§ **SOURCE**
* * * * * * * * *

Logstash/Interface

From Wikitech
Jump to navigation Jump to search

We try to avoid application sending logs directly to logstash and instead have them pass through one of below logging supported interfaces.


Rsyslog

Rsyslog has been selected as the standard host based "logging agent" for WMF prod infrastructure. This means that Rsyslog is the software responsible for ingesting log messages from applications, and outputting log messages to the Kafka fronted ELK stack.

Logs should not be sent directly from the application to logstash. Logs should always flow through rsyslog.

As of FYQ4 2019 all non-kafka logstash inputs have been deprecated, and work is under way to remove them.

Rsyslog provides many interfaces to support the varying logging capabilities of our applications.

UNIX Socket (/dev/log)

Standard syslog messages output to /dev/log may be routed to ELK (exclusively, or in addition to any locally configured log files) by adding the relevant program name to the /etc/rsyslog.lookup.d/lookup_table_output.json rsyslog lookup table. Here's a brief example which shows syslogs from program name "jenkins" being routed to both "local" (local files) and "kafka" (the kafka-logging ELK pipeline)

* * * * * * * * *

§ **ROWS**
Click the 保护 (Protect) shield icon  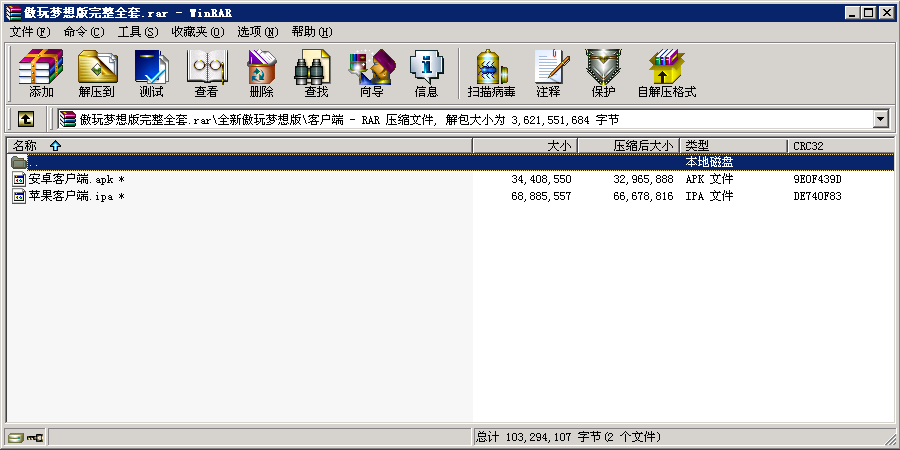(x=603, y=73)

* * * * * * * * *

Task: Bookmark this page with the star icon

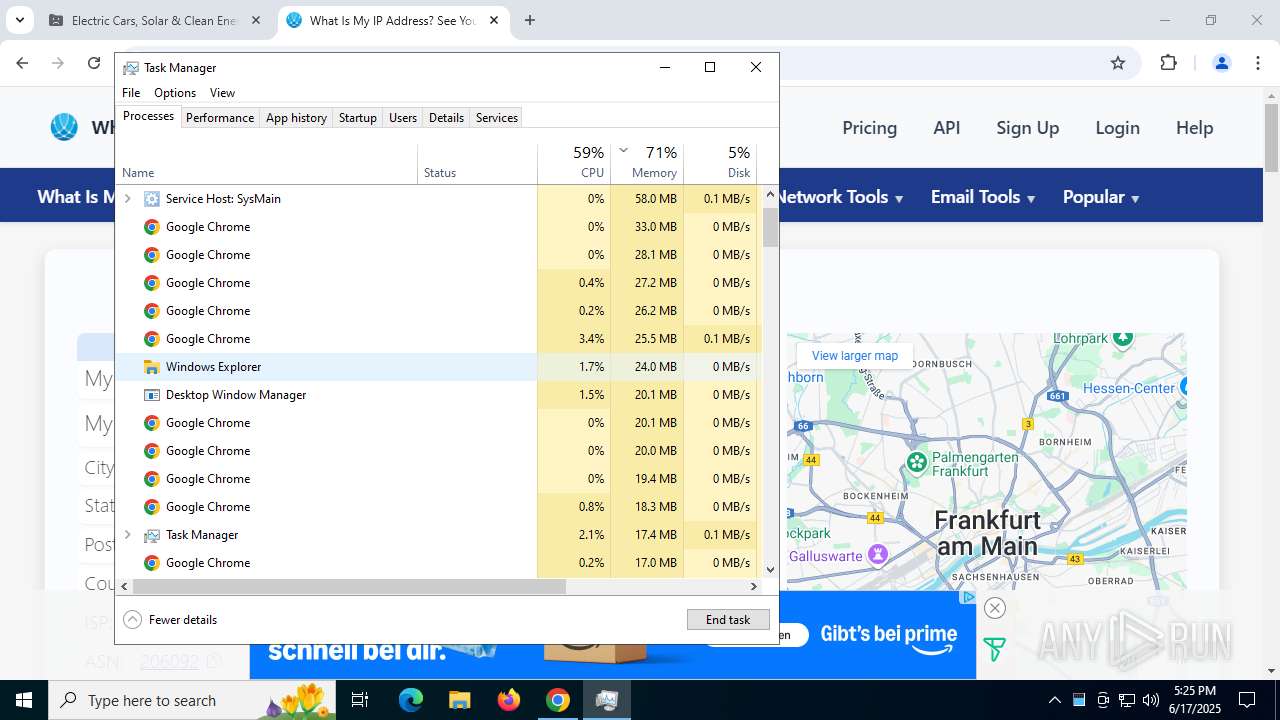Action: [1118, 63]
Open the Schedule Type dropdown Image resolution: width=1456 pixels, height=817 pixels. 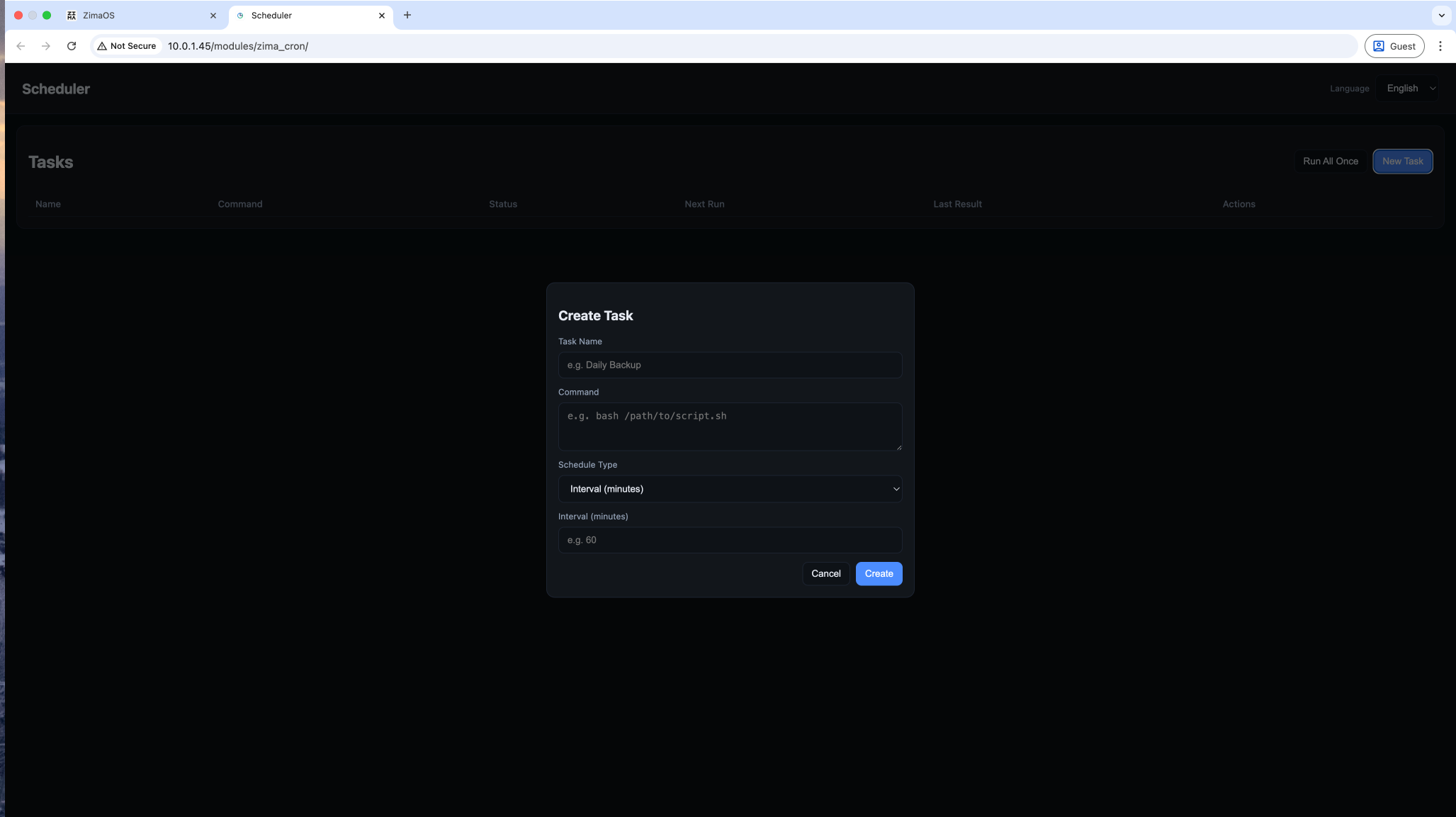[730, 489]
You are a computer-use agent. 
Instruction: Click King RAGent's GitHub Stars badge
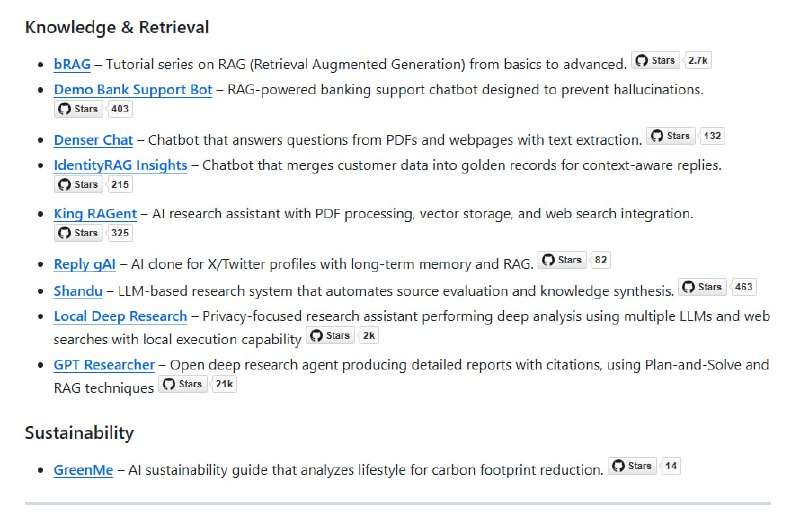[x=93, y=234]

* * * * * * * * *

§ **PROBLEM DETAILS**
Please carry on the Logstash logging interfaces text from the point where it stops. The rows aren't needed here.

§ **TASK RESULT**
#/etc/rsyslog.lookup.d/lookup_table_output.json

{ "version": "1",
  "nomatch" : "local",
  "type" : "string",
  "table":[
    {"index" : "jenkins", "value" : "kafka local" },
  ]
}

Both structured, and unstructured logs are supported. If the application supports it, structured json logs may be placed in the syslog msg field with the use of an @cee: cookie.

UDP listener

For applications which support output of UDP syslog local imudp listeners may be used to ingest log messages into rsyslog for processing and output to the Kafka logging ELK pipeline.

A few example services using this interface are:

Mediawiki

A rsyslog UDP listener dubbed "udp-localhost-compat" runs on localhost:10514 on mw hosts. Mediawiki emits json structured logs using the @cee: cookie format to this endpoint for json parsing and output to the Kafka-logging ELK pipeline.

Network devices

A rsyslog UDP listener on 0.0.0.0:10514 exists on syslog.eqiad.wmnet and syslog.codfw.wmnet so that network devices may speak generic syslog to the syslog hosts, and have the log messages relayed to ELK via the Kafka logging pipeline.

Systemd Journal (stdout/stderr)

The journald interface is effectively an extension to the /dev/log input. Services running under systemd which output log messages to stdout/stderr will be picked up by journald. And then are forwarded to rsyslog via /dev/log.

Please see the above rsyslog lookup table for more information regarding how rsyslog decides whether or not to forward the log to the Kafka ELK logging pipeline.

If outputting JSON structured logs in within a syslog message, a "cookie" is required. Prepending "@cee: " before the JSON blob is sufficient.[1]

NOTE: Logs messages are broken between lines if they are longer than 2048 characters The fix in systemd is available in Debian Buster.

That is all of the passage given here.